▸ Problem to solve
Your job is to set down the stretch of entries that opens with the line containing "Open the units dropdown for fA" and closes with the line containing "Task: Check Highlight another view option". Keep both end lines, copy each exactly, and add nothing.

▸ Record set

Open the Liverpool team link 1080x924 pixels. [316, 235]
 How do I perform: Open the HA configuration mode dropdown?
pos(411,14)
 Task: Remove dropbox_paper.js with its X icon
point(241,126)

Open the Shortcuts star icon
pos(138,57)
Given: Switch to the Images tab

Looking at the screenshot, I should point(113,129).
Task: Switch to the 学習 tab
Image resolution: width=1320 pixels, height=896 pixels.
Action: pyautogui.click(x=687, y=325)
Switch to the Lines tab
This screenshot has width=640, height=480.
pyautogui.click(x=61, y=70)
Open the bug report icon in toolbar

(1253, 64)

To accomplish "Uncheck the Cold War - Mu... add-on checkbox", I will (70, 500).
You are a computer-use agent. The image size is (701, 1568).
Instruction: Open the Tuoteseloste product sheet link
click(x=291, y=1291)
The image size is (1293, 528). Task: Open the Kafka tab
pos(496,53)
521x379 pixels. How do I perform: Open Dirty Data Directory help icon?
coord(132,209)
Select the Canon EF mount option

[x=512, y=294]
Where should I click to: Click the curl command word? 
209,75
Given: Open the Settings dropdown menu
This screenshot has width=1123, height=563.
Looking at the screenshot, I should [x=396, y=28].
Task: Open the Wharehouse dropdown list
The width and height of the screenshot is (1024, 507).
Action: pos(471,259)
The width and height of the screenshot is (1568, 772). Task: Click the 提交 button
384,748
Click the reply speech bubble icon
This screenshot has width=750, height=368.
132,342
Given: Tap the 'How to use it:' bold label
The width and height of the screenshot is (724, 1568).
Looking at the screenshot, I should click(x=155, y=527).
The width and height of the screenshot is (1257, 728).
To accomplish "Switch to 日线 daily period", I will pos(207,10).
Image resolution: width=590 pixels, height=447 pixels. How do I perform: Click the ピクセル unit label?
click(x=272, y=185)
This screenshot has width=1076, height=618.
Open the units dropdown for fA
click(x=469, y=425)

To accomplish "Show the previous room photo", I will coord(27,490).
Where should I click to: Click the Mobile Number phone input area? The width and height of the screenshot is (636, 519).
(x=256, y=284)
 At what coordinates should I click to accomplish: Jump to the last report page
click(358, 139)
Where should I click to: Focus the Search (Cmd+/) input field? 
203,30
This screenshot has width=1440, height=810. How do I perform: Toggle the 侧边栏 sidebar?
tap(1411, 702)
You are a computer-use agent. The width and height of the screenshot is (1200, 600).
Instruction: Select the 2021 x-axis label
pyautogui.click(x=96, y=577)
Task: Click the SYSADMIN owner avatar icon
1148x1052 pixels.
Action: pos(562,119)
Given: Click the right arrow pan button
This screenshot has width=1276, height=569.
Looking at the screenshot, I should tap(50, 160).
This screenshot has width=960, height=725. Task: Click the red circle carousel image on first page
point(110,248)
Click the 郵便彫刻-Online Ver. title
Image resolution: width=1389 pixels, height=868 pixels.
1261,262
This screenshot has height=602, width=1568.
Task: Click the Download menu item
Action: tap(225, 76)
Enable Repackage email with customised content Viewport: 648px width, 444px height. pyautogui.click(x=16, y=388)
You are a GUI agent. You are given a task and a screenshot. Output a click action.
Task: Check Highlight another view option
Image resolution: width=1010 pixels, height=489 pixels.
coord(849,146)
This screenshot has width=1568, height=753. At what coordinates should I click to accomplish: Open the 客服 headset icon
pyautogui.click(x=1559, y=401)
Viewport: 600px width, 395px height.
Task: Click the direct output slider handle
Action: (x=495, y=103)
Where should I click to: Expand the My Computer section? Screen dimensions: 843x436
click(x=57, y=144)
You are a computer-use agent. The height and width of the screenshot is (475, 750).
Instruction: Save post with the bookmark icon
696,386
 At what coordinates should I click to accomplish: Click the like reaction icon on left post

▸ Result of this task
Open the units dropdown for fA
click(x=469, y=425)

To accomplish "Show the previous room photo", I will coord(27,490).
Where should I click to: Click the Mobile Number phone input area? The width and height of the screenshot is (636, 519).
(x=256, y=284)
 At what coordinates should I click to accomplish: Jump to the last report page
click(358, 139)
Where should I click to: Focus the Search (Cmd+/) input field? 
203,30
This screenshot has width=1440, height=810. How do I perform: Toggle the 侧边栏 sidebar?
tap(1411, 702)
You are a computer-use agent. The width and height of the screenshot is (1200, 600).
Instruction: Select the 2021 x-axis label
pyautogui.click(x=96, y=577)
Task: Click the SYSADMIN owner avatar icon
1148x1052 pixels.
Action: pos(562,119)
Given: Click the right arrow pan button
This screenshot has width=1276, height=569.
Looking at the screenshot, I should tap(50, 160).
This screenshot has width=960, height=725. Task: Click the red circle carousel image on first page
point(110,248)
Click the 郵便彫刻-Online Ver. title
Image resolution: width=1389 pixels, height=868 pixels.
1261,262
This screenshot has height=602, width=1568.
Task: Click the Download menu item
Action: tap(225, 76)
Enable Repackage email with customised content Viewport: 648px width, 444px height. pyautogui.click(x=16, y=388)
You are a GUI agent. You are given a task and a screenshot. Output a click action.
Task: Check Highlight another view option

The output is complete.